▶ WHAT YOU ARE ASKED TO DO
Reproduce the material word for word, from the line containing "Identify the location" up to and including the last line of the material.

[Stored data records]

──────────

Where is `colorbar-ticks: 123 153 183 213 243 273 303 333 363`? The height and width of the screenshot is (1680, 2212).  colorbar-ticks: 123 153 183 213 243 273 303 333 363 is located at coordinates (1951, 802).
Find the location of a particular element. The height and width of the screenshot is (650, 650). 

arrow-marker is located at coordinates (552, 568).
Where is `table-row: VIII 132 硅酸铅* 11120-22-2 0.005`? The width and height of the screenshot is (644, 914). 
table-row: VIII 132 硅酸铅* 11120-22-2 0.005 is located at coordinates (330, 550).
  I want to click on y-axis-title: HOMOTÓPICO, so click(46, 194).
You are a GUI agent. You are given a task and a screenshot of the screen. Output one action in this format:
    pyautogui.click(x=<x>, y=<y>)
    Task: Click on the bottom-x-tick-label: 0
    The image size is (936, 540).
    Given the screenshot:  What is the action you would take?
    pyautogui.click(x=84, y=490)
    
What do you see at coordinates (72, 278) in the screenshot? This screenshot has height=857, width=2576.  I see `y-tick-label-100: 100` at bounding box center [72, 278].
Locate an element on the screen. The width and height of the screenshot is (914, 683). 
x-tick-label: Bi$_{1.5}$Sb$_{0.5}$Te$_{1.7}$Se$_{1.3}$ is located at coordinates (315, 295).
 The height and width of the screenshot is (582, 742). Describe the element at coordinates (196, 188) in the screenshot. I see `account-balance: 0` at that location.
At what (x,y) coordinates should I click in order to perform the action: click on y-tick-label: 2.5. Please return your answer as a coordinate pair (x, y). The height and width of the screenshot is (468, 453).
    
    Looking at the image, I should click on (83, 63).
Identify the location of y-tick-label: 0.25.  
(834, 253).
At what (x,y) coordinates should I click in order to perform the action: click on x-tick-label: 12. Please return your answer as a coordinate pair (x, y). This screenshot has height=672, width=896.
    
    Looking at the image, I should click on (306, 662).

──────────

▶ OUTPUT OF THE TASK
Identify the location of y-tick-label: 0.25.  
(834, 253).
At what (x,y) coordinates should I click in order to perform the action: click on x-tick-label: 12. Please return your answer as a coordinate pair (x, y). This screenshot has height=672, width=896.
    
    Looking at the image, I should click on (306, 662).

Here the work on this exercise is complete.